**Text provided**
:::::
# Planning for NGs next spring; we have housing questions!



## seachick (Jun 2, 2010)

Hello! We are planning to get a pair of Nigerian Dwarf doelings (or a doeling and wether) next spring. (Edited: we couldn't wait until next spring. We just got 2 doelings!) Our current shed/chicken coop is rotting so we're planning to build a new mini-barn. We live in Maine, so have tough winters. I'm hoping for some input on the current plans.

Right now we are planning to buy a 10 x 16 wooden shed with 8' walls and 12/12 roof pitch which will allow a small hay loft. My plan at the moment (and if this an be improved PLEASE let me know!) is that this main part of the building (with a wood floor) will hold a milking area, feed storage, barn cat feeding area, and a fully enclosed (and tightly caulked and weatherized, to keep dust contained!) chicken coop with access to an outdoor chicken pen. We'd then add, along one side, a 5' deep shed-roofed area with dirt floor to be divided into one main stall and one kidding stall. These stalls would be open to the main barn area, like normal stalls. (See plans attached.)

My questions:
1) is it OK to have the milking area in the main part of the barn? I see the plans in Storeys for small barns show this but have read on here that it's not sanitary?? The goats live on the other side of stall gates for the most part.
2) How much space (square footage) do I really need for comfortable milking and non-hay feed and supply storage?
3) The main goat stall would have a large door opening into a pen about 1000 square feet. Is that enough space for 2 goats? Would I expect to close them into their stall at night or leave it open to the outdoor pen?
4) Have I laid this out in the most optimum way to use the space? Never having had goats, I am only imagining from my research what the daily tasks are like, and trying to plan for functionality.
5) For cleaning out the stall, I'd be wheel-barrowing the used bedding downhill about 125 feet away, through the goat pen and out a gate. I guess I'd clean out the main stall via the door to the pen, and the kidding stall and coop through the main barn area. OK?
6) This building is about 10' from our deck and about 20' from the house. OK?
7) Is this level of exposure (dirt floor and uninsulated walls) OK in my climate?


----------



## NigerianDwarfOwner707 (May 17, 2018)

Wow! Looks nice and I can tell it is well thought out.

Your questions:

1) is it OK to have the milking area in the main part of the barn? I see the plans in Storeys for small barns show this but have read on here that it's not sanitary?? The goats live on the other side of stall gates for the most part.

* I would say yes. Just make sure they don't have access to the milk stand if it cannot be locked so they can't get stuck*

2) How much space (square footage) do I really need for comfortable milking and non-hay feed and supply storage?
:::::
Position data for words and items:

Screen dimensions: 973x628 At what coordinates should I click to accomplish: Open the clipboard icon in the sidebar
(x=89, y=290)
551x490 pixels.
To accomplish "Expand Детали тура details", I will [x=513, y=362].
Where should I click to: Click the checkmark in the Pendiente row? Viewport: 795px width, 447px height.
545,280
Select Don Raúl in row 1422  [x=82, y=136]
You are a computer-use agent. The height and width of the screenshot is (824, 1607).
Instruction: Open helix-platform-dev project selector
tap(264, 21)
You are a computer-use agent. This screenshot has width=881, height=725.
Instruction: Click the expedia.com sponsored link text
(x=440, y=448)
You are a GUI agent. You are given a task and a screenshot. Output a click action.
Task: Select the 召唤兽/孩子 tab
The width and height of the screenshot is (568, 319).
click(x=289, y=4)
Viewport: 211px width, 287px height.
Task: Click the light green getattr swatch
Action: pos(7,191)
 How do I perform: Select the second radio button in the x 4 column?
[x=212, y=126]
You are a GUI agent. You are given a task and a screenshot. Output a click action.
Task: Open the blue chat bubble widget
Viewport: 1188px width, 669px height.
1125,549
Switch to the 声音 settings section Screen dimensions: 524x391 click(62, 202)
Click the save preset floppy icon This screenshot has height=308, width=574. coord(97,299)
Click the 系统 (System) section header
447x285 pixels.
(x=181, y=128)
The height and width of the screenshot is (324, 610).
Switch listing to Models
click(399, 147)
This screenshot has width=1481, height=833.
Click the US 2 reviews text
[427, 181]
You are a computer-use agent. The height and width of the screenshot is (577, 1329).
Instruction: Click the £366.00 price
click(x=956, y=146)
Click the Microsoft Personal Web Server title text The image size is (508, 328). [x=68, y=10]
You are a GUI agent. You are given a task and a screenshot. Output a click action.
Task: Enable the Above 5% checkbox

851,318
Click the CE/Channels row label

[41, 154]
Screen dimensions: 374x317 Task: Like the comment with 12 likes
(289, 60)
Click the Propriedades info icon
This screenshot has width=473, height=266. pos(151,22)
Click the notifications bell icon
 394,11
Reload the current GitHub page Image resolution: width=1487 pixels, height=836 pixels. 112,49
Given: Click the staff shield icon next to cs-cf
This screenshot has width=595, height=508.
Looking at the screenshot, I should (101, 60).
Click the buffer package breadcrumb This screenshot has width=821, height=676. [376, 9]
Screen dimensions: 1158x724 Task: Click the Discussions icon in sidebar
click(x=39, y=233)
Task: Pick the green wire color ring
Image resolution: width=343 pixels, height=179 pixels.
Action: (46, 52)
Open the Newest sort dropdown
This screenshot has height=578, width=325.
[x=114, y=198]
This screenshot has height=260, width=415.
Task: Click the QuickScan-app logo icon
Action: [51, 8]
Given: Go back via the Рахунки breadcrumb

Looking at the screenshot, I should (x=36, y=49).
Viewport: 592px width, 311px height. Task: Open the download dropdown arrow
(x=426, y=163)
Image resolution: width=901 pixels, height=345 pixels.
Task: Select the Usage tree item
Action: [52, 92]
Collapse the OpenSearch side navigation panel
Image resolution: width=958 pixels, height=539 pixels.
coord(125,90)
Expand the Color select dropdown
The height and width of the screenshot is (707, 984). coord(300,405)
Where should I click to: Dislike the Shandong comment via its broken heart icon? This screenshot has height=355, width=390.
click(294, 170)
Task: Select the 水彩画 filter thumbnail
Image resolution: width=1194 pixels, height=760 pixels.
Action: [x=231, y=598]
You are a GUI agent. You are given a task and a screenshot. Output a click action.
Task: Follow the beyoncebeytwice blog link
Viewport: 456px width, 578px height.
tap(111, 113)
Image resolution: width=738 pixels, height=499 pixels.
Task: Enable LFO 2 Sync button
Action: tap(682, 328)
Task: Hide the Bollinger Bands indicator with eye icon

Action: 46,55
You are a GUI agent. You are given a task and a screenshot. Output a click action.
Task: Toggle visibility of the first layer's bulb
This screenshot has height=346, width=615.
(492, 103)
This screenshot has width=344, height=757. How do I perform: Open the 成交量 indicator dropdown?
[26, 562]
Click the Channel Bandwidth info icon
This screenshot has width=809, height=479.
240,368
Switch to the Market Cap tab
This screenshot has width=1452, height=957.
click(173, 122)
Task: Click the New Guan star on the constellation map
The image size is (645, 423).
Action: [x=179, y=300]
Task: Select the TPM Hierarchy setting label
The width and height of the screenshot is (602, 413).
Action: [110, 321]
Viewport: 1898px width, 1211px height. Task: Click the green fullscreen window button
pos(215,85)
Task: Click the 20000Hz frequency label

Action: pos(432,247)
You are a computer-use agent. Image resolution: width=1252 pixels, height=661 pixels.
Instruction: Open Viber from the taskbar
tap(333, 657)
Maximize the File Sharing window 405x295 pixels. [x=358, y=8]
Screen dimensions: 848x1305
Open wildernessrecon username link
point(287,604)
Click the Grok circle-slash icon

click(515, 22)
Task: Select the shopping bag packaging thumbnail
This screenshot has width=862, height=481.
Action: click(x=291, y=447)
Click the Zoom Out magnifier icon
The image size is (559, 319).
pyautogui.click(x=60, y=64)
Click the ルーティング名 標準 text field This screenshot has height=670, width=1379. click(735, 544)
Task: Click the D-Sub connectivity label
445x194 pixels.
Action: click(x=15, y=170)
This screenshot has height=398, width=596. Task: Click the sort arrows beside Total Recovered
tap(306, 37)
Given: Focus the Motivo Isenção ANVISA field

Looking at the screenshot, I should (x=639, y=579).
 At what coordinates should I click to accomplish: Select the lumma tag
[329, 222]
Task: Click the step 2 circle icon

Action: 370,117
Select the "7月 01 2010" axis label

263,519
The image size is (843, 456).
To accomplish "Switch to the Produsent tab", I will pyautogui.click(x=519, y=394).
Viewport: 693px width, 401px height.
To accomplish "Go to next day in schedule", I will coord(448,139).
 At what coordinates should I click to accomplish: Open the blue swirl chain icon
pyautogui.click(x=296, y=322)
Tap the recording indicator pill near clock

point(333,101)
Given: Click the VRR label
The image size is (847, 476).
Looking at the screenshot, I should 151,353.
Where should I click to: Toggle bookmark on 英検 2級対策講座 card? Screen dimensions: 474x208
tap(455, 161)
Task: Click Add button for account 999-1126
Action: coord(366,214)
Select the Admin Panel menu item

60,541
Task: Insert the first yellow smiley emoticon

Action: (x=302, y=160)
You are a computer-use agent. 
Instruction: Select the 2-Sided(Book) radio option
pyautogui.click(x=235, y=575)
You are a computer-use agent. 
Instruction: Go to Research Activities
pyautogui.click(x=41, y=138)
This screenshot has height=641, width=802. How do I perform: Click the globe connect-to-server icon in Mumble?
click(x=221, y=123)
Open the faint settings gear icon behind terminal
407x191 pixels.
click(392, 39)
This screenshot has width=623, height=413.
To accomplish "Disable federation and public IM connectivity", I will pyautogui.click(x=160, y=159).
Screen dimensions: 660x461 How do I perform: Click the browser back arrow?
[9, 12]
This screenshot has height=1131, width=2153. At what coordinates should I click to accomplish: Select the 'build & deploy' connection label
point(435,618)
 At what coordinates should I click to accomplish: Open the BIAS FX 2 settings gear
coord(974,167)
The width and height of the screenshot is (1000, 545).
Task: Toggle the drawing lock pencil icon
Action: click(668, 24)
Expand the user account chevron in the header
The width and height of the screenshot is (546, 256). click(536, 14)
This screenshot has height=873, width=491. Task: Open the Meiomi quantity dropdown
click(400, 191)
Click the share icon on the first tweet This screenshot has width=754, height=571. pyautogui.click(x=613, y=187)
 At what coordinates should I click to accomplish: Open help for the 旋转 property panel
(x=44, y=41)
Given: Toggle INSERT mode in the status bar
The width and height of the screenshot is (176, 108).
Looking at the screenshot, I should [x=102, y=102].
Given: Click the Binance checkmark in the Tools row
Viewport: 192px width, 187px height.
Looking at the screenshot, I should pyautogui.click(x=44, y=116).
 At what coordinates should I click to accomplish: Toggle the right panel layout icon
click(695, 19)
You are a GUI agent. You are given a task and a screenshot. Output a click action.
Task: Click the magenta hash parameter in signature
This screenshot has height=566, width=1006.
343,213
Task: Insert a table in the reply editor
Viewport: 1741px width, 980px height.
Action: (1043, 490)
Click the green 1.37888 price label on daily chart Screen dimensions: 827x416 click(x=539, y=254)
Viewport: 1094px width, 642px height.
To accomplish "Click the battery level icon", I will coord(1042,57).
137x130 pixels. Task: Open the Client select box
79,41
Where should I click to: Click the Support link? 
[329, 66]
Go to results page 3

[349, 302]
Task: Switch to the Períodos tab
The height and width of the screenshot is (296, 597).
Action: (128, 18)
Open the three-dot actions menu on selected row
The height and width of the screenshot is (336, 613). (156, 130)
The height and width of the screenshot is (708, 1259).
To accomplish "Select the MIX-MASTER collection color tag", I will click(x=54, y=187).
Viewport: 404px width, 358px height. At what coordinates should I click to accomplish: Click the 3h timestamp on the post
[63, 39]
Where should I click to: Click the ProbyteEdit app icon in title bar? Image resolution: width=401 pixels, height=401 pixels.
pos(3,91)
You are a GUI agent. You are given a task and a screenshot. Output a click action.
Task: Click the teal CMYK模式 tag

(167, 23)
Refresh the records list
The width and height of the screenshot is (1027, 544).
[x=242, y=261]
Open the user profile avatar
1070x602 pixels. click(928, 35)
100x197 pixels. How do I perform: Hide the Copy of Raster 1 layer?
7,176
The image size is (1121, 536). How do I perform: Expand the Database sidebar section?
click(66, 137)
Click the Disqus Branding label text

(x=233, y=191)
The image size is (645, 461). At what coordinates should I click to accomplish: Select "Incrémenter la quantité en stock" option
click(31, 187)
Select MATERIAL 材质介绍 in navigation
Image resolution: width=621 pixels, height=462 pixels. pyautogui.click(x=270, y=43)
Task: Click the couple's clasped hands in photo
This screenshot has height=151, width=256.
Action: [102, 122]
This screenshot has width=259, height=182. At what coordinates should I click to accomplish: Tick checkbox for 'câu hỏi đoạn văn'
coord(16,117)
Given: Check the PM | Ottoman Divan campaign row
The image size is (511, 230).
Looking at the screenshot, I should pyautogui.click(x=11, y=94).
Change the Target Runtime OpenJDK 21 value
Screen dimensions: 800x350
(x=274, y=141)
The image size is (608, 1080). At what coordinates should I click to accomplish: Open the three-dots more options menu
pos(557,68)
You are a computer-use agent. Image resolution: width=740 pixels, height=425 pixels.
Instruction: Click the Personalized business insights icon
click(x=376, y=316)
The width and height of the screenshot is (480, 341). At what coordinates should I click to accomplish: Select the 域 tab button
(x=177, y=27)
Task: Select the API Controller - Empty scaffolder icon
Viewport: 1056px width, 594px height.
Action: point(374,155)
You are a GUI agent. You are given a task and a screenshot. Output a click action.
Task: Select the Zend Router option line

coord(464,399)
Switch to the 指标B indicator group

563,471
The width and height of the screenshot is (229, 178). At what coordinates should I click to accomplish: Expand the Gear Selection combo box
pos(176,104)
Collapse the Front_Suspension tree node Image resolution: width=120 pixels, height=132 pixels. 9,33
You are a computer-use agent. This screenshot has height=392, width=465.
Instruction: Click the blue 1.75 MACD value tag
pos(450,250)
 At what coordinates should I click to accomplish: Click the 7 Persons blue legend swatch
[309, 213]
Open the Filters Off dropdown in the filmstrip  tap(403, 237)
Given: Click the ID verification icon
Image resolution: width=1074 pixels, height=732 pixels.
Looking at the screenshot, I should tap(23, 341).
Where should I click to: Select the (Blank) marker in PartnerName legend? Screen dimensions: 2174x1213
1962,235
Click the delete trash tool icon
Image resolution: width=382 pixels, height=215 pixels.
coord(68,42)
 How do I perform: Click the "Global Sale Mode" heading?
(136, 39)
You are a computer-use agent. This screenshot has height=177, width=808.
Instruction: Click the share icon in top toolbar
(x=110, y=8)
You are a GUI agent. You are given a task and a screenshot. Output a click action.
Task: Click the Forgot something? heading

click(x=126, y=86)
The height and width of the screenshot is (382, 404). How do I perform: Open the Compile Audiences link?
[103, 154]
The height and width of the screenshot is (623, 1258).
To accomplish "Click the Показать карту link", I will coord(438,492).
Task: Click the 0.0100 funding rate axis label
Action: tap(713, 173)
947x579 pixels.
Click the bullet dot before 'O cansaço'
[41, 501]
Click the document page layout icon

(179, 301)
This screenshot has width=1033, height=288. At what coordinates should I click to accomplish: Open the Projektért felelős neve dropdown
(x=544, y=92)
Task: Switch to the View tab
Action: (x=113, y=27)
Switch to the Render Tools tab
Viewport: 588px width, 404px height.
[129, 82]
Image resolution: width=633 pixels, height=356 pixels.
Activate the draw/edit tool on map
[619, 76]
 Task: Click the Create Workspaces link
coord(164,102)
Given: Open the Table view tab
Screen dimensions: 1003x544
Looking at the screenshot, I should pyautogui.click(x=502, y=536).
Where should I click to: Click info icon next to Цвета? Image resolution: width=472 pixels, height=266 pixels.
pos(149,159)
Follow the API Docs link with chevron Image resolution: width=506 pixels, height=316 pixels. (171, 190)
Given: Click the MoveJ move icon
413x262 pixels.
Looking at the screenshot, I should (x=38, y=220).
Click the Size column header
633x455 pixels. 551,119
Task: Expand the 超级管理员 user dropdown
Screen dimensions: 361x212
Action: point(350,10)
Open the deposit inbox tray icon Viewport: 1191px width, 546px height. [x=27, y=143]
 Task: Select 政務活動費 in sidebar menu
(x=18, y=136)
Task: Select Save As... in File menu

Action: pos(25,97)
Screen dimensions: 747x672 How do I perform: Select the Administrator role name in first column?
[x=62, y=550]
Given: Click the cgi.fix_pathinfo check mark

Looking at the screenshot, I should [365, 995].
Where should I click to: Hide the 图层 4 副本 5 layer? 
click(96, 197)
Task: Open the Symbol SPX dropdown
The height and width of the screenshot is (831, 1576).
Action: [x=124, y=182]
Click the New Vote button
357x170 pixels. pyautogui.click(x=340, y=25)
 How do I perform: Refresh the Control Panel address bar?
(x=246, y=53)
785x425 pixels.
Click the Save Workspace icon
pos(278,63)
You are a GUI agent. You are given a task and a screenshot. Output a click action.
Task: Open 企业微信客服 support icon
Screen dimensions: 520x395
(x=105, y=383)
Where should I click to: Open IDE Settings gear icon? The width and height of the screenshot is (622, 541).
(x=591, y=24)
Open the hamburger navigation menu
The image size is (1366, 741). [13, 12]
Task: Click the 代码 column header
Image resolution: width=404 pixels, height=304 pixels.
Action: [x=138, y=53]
:::::
**What to work on**
a) Answer these about the goat housing thread:
(i) In which state does the original poster live?
(ii) About how far would the used bedding be wheel-barrowed?
(iii) What does the reply advise about the milk stand?
b) Carry the goat housing thread forward from its final sentence.

**Answers to the tasks**
a)
(i) Maine.
(ii) About 125 feet downhill.
(iii) The goats shouldn't have access to the milk stand if it can't be locked, so they can't get stuck.

b)
*Well, it really depends -- try to map out what you'll need. I need space for a round metal trash bin for feed, a small file cabinet for supplies, and as much space as you'd need for a milk stand and stool and everything. Overall, not too large.*

3) The main goat stall would have a large door opening into a pen about 1000 square feet. Is that enough space for 2 goats? Would I expect to close them into their stall at night or leave it open to the outdoor pen?

*That sounds like it is definitely enough space. But beware not to lock goats up if avoidable, for the most airflow as possible. Although if you have dutch doors, that can allow airflow and ability to lock goats up.*

4) Have I laid this out in the most optimum way to use the space? Never having had goats, I am only imagining from my research what the daily tasks are like, and trying to plan for functionality.

*I would say so. It looks really nice*

6) This building is about 10' from our deck and about 20' from the house. OK?

*Fine with me if it's fine with you! LOL!*

7) Is this level of exposure (dirt floor and uninsulated walls) OK in my climate?

*Shelter for goats relies on ability to be out of wind, rain, snow, and drafts. The temperature itself is not really a problem. I'm sure your goats will get nice and fuzzy and adapt to the temps, and in the winter just make sure to provide lots of straw bedding and everything sounds great!*


NOTES:

I try not to store hay above goat living areas -- it can get a bit dusty when it's above them. Keeping it at their level is preferred, if possible. But this is not a huge concern

Maybe someone here can chime in about keeping goats around chickens. I don't think it's a huge problem, but make sure to keep the chicken feed and everything else away from the goats.

If I may suggest this -- I would go for 2 does if you want milk. A wether is a different kind of commitment due to their sensitive urinary health, and their care is different from does and for that reason it is very difficult to house them together. ESPECIALLY milking does. So with that, and many more reasons if you are curious, I suggest getting 2 does.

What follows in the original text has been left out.